This post was originally published by Arti Brannon on lessonly.com.
As a former inbound sales rep, I’ve experienced my share of sales training, and I can confidently say that it would be impossible to do my job without quality sales enablement (and also hours and hours of practice).
First things first
But, before I go any further, I want to first clarify what is sales enablement vs. sales operations: We define sales operations as the “boots-on-the-ground team that is closely aligned with the daily activities of the sales team.”
Now, let’s talk about enablement. You may have already come across a sales enablement definition like, “The activities, systems, processes and information that support and promote knowledge-based sales interactions with clients and prospects” (from the Gartner sales enablement description here). We like to think of sales enablement as the strategic alignment between the people and technology that drive sales success. If you want to really dive into the difference between sales ops and sales enablement even more, check out this post.
So, how do you do sales enablement?
Chances are, you may already be employing a sales enablement strategy even if you don’t have sales enablement roles in your org at the moment. Functions like communication, training, and content management can be owned by a combination of technology like Google drive, processes like live training, and project owners like sales managers, marketing teams, and operations leaders.
What sales enablement software will do is be the glue in your sales enablement plan. When your project owners are spending more time on live training, communicating the same info to reps individually, or manually deleting old versions of docs, it might be time to look into dedicated tools.
Whether you lead a growing sales team and are considering making the some of the first additions to your tech stack, or you already have 12+ different tools that a new software purchase will need to work well with.
When it comes to software buying, investing wisely is king! What’s interesting about the most recent SalesTech Benchmark Survey by Smart Selling Tools, is that 97% of the responding B2B businesses from a variety of industries intended to spend about the same or even more on sales tools in 2020 (and this survey was compiled before the pandemic became a driver for investing in remote work). And, just as a quick sidebar, of all the sales tech categories, sales enablement software enjoys the highest perceived value and satisfaction ratings.
It’s all about ROI
The bottom line is you need tools that drive revenue for your business. The sales enablement tech landscape is vast, so let’s start by reviewing some ROI criteria to consider.
1. Employee satisfaction
Let’s face it, whether you’re setting targets to reduce churn among sales reps, or looking for ways to improve team morale, keeping your finger on the pulse of this handy metric can help you assess the overall health and culture of your sales org.
2. Team performance
Making sure your revenue-driving teams have the technology they need to do their jobs should be a no brainer. This is about whether they can pitch your newest products with confidence, send the most accurate docs to prospects to shorten deal cycles, and have all the relevant info they need to create delightful buying experiences.
3. $$$ (aka, revenue)
This powerful metric needs no introduction—more closed sales, higher deal sizes, shorter sales cycles. Enough said.

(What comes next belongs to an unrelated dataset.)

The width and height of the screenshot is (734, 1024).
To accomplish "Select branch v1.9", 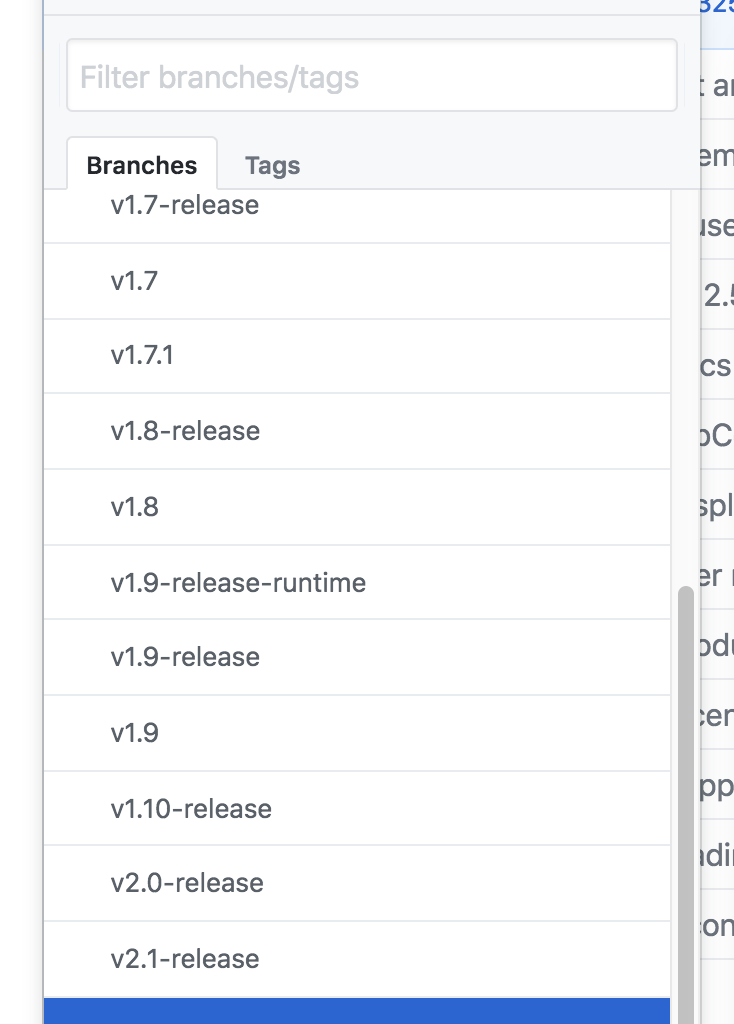I will click(135, 733).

4. Efficiency + scalability
Freeing up time for your sales reps to sell and everyone else to focus on the more strategic functions of their roles matters. Most sales enablement platforms should be able to speak to this win, win, win scenario!
5. Sales readiness, training, and coaching
Training, coaching, and measuring sales readiness is a core component of the sales enablement framework. Platforms like Lessonly by Seismic help make continuous training and practice simple for your sales teams. While you can track progress and gain insights into your sales reps’ skills right in the tool, many teams also leverage a conversation intelligence tool like Gong or Chorus to analyze calls, measure performance, and identify skills gaps to inform your ongoing training.
6. Content management
With content management systems built with sales teams in mind, you’ll find you can do more than just store and pull digital content. Sales enablement tools like Seismic and Highspot will integrate with other core tools, like your CRM and email, to make sending content, reporting to Salesforce, and delivering relevant feedback to marketing a breeze.
My hope is that you take the information in this blog post—so the definitions and the six key ROI-driving pieces of the sales enablement puzzle—and run with it. Just remember sales enablement systems take months to develop; therefore, they are always changing. The future of sales enablement imagined for a company now is in no way the absolute future that it will be. But you have to start somewhere, right? Happy enabling!